▶ _PROBLEM_
From the records below, transcribe exactly the lines that begin at the line with "Image resolution: width=1216" and end at the line with "Click the Welcome", both included.

▶ _THE RECORDS_
▽
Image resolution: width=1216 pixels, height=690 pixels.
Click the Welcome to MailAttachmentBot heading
△
▽
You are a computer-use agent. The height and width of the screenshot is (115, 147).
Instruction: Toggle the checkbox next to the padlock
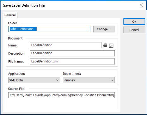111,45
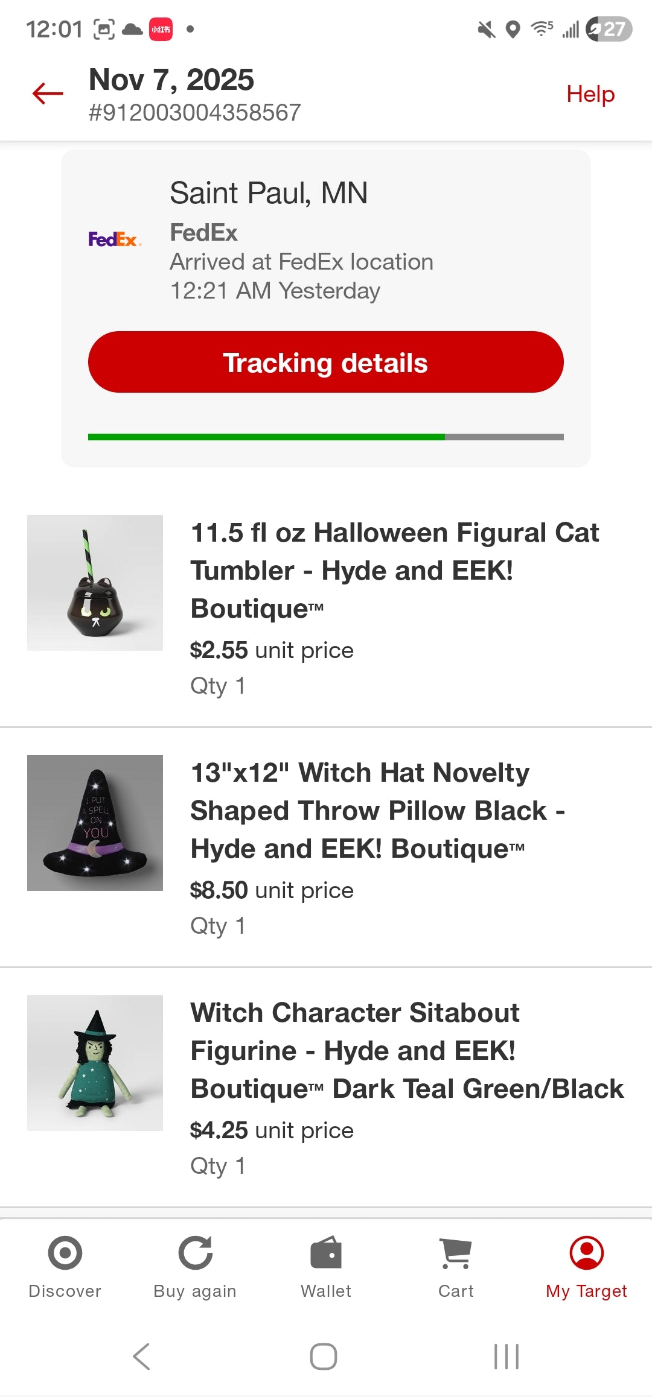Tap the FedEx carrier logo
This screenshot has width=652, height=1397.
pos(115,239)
△
▶ _ANSWER BOX_
Image resolution: width=1216 pixels, height=690 pixels.
Click the Welcome to MailAttachmentBot heading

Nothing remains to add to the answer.